[PATCH v2] arm64: mm: Fix memmap to be initialized for the entire section
From: Robert Richter
Date: Wed Nov 30 2016 - 13:22:15 EST
On ThunderX systems with certain memory configurations we see the
following BUG_ON():
kernel BUG at mm/page_alloc.c:1848!
This happens for some configs with 64k page size enabled. The BUG_ON()
checks if start and end page of a memmap range belongs to the same
zone.
The BUG_ON() check fails if a memory zone contains NOMAP regions. In
this case the node information of those pages is not initialized. This
causes an inconsistency of the page links with wrong zone and node
information for that pages. NOMAP pages from node 1 still point to the
mem zone from node 0 and have the wrong nid assigned.
The reason for the mis-configuration is a change in pfn_valid() which
reports pages marked NOMAP as invalid:
68709f45385a arm64: only consider memblocks with NOMAP cleared for linear mapping
This causes pages marked as nomap being no long reassigned to the new
zone in memmap_init_zone() by calling __init_single_pfn().

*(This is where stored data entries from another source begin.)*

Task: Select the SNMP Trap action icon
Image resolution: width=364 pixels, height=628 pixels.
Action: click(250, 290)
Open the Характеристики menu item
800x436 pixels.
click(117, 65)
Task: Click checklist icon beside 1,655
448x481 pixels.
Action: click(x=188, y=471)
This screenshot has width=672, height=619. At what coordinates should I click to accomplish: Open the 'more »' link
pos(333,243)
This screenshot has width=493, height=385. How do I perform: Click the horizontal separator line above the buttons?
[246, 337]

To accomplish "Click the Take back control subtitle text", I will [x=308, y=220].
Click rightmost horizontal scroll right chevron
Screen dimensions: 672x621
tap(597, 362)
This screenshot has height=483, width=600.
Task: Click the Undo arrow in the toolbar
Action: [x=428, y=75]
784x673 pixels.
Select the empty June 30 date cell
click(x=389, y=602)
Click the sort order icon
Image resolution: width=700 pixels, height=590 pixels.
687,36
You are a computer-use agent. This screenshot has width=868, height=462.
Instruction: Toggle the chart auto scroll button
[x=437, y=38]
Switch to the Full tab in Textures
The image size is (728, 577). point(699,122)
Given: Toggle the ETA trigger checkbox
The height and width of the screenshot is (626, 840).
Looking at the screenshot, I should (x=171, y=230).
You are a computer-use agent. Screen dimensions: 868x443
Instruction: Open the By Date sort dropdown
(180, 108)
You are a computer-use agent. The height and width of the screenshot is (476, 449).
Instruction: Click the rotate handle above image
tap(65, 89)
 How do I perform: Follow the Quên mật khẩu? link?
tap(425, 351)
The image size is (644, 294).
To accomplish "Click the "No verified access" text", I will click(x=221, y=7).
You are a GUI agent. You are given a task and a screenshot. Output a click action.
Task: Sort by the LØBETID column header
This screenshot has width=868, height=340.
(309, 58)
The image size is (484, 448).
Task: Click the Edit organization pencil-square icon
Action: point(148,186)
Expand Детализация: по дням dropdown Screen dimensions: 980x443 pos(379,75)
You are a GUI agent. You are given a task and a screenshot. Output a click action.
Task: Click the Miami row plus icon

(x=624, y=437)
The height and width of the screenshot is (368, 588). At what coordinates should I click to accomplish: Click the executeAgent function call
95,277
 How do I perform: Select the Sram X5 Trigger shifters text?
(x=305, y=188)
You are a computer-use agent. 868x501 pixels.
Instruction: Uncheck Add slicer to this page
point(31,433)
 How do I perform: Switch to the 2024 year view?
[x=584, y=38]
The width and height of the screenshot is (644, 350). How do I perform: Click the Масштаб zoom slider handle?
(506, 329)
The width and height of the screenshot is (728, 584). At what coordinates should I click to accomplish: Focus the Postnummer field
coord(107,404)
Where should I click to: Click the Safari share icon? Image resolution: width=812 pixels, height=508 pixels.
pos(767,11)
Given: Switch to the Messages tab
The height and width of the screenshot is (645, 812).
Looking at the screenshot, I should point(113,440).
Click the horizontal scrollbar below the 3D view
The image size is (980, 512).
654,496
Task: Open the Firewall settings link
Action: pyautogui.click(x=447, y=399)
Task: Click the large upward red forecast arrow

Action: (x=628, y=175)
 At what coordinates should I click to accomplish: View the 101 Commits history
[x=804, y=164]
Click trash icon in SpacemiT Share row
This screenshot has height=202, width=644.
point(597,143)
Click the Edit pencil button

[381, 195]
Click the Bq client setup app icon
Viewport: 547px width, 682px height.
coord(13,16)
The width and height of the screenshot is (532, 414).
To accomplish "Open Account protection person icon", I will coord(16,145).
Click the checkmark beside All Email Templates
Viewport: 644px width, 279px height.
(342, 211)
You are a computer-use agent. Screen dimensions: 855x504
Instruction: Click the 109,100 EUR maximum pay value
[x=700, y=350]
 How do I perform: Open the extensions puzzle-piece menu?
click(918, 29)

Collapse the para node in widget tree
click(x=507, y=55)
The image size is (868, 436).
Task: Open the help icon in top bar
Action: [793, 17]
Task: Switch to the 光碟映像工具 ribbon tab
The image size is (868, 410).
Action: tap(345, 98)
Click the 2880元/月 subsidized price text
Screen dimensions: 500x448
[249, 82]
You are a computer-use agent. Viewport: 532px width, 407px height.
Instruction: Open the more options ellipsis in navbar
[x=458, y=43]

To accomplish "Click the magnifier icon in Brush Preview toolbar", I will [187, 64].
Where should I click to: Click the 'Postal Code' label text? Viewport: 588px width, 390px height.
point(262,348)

Fixing this by restoring the old behavior of pfn_valid() to use
memblock_is_memory(). Also changing users of pfn_valid() in arm64 code
to use memblock_is_map_memory() where necessary. This only affects
code in ioremap.c. The code in mmu.c still can use the new version of
pfn_valid().
As a consequence, pfn_valid() can not be used to check if a physical
page is RAM. It just checks if there is an underlying memmap with a
valid struct page. Moreover, for performance reasons the whole memmap
(with pageblock_nr_pages number of pages) has valid pfns (SPARSEMEM
config). The memory range is extended to fit the alignment of the
memmap. Thus, pfn_valid() may return true for pfns that do not map to
physical memory. Those pages are simply not reported to the mm, they
are not marked reserved nor added to the list of free pages. Other
functions such a page_is_ram() or memblock_is_map_ memory() must be
used to check for memory and if the page can be mapped with the linear
mapping.
Since NOMAP mem ranges may need to be mapped with different mem
attributes (e.g. read-only or non-caching) we can not use linear
mapping here. The use of memblock_is_memory() in pfn_valid() may not
break this behaviour. Since commit:
e7cd190385d1 arm64: mark reserved memblock regions explicitly in iomem
NOMAP mem resources are no longer marked as system RAM (IORESOURCE_
SYSTEM_RAM). Now page_is_ram() and region_intersects() (see
memremap()) do not detect NOMAP mem as system ram and NOMAP mem is not
added to the linear mapping as system RAM is.
v2:
* Added Ack
* updated description to reflect the discussion
Acked-by: Ard Biesheuvel <ard.biesheuvel@xxxxxxxxxx>
Signed-off-by: Robert Richter <rrichter@xxxxxxxxxx>
---
arch/arm64/mm/init.c | 2 +-
arch/arm64/mm/ioremap.c | 5 +++--
2 files changed, 4 insertions(+), 3 deletions(-)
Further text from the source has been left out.